(Entries taken from a collection)
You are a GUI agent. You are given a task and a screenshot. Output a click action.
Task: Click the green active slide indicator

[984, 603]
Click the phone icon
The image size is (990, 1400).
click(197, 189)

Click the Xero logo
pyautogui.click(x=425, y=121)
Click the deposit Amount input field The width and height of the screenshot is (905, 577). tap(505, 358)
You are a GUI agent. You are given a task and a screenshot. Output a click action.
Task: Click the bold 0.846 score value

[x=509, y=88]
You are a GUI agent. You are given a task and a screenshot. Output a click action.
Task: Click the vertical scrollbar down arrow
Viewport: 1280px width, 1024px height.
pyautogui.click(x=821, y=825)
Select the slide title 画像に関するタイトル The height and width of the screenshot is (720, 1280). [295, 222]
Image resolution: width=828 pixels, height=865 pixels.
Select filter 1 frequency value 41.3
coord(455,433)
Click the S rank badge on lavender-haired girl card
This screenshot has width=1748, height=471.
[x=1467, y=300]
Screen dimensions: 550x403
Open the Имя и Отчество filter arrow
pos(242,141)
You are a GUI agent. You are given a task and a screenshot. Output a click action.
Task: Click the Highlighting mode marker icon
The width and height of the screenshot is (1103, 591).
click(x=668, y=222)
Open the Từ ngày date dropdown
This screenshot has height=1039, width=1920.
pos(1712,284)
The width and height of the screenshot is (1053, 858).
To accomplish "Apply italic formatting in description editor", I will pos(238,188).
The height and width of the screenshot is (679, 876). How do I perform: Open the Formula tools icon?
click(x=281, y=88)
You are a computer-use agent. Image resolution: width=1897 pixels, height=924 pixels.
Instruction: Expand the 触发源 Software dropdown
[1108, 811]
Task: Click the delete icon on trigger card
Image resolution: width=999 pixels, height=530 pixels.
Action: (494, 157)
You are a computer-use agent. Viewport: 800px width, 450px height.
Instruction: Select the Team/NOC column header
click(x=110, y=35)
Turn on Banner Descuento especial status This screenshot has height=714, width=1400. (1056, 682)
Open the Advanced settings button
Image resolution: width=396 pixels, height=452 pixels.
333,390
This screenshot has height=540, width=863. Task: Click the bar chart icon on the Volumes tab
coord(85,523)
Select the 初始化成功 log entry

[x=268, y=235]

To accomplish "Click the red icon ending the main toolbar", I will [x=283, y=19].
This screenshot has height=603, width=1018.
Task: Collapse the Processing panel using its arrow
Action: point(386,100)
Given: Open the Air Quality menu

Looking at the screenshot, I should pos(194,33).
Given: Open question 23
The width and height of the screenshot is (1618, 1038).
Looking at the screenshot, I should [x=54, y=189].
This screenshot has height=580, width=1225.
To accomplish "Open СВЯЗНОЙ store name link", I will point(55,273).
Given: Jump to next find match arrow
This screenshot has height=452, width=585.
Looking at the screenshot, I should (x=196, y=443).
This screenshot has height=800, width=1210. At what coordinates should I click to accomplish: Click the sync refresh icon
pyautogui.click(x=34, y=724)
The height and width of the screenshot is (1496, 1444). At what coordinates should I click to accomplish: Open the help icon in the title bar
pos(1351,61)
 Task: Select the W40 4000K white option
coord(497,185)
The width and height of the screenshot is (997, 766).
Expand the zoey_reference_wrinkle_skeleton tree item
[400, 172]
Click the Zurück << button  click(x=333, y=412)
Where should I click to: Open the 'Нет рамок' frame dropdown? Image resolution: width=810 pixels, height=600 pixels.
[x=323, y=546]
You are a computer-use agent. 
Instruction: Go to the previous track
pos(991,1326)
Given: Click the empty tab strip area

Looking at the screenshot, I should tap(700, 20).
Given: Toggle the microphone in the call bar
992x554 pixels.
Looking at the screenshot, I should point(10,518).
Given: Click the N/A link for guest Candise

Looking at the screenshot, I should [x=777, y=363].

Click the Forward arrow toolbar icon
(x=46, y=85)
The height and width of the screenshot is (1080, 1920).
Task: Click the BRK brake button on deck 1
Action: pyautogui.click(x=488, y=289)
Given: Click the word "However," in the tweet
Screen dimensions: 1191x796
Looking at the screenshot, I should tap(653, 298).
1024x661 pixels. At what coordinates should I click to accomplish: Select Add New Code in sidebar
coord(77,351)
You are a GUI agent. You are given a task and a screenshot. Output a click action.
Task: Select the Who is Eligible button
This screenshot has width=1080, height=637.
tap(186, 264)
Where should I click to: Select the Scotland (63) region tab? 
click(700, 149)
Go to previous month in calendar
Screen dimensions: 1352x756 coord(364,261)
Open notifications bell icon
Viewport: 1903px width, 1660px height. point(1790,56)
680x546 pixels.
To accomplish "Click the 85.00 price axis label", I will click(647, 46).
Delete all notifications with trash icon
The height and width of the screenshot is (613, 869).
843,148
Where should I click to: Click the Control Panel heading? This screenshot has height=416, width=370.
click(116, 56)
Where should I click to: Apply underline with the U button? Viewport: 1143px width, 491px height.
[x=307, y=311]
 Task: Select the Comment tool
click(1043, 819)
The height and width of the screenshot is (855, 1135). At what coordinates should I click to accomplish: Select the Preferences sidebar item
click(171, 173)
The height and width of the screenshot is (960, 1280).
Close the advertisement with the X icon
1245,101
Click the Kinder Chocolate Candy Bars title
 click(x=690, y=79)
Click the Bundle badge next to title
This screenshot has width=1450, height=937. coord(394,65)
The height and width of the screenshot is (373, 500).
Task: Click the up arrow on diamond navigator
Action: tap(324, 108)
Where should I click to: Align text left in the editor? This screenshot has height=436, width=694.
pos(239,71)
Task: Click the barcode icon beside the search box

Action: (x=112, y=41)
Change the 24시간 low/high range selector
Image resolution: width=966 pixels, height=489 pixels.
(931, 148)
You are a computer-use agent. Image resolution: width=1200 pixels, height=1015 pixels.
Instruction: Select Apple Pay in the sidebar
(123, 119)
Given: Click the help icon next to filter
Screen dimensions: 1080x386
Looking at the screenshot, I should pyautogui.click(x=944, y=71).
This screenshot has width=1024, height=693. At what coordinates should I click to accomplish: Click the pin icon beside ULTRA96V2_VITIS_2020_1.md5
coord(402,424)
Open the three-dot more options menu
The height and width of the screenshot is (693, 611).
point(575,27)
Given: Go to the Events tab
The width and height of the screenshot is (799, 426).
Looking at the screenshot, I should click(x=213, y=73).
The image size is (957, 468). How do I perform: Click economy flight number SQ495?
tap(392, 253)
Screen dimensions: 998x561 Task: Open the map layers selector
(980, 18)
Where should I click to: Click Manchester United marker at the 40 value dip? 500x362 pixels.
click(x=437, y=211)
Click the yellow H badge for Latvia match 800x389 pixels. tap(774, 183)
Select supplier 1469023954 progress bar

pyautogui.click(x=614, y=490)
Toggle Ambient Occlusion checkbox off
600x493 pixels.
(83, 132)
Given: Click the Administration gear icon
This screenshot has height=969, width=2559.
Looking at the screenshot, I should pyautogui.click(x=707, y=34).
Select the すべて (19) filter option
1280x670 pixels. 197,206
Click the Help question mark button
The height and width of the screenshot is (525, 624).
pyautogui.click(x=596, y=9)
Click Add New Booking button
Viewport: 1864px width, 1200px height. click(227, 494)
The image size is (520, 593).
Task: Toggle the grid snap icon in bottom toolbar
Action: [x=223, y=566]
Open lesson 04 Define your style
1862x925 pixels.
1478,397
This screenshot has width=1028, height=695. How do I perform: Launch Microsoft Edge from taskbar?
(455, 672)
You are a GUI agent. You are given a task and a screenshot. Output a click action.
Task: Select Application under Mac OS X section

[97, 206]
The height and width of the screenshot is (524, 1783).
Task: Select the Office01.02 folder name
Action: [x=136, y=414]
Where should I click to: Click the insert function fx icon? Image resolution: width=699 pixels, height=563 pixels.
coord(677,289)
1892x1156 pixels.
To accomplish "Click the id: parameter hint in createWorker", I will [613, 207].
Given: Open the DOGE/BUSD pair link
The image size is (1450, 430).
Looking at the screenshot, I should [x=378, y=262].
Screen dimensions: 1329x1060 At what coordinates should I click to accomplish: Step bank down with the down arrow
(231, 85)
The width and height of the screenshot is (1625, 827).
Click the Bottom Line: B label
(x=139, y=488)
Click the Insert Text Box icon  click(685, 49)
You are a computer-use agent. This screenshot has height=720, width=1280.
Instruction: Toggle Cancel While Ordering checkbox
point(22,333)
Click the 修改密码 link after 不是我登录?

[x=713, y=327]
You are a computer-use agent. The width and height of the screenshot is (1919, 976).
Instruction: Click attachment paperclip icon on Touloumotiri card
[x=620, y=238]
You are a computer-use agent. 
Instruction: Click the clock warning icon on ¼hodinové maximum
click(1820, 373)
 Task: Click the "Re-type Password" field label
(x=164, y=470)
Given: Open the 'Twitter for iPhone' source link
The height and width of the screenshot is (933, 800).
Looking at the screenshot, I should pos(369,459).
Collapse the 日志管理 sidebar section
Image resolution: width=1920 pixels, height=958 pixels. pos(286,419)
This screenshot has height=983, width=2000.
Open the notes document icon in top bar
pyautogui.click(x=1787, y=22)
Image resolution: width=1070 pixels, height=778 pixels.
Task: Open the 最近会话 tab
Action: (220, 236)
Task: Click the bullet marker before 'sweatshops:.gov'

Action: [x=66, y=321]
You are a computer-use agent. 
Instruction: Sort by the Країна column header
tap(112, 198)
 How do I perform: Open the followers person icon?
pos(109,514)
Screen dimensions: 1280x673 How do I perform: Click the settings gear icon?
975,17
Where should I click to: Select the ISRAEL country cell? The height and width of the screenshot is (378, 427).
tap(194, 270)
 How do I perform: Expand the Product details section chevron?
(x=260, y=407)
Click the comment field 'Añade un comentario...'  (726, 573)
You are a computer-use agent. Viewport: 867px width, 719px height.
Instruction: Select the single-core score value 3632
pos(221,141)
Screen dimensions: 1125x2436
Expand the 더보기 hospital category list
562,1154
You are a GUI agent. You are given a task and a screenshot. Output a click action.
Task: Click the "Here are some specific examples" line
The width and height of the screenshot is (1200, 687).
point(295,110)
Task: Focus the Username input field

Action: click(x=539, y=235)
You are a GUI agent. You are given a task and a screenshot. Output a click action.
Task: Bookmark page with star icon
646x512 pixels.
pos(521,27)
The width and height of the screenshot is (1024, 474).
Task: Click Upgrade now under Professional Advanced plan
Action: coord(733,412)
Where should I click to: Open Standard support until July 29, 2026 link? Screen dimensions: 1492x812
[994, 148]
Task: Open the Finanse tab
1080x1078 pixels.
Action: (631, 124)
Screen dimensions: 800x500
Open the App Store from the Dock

* [Exercise]: Which lines of the data include the string "match"? Copy each of them.

* [Expected output]:
Given: Jump to next find match arrow
Click the yellow H badge for Latvia match 800x389 pixels. tap(774, 183)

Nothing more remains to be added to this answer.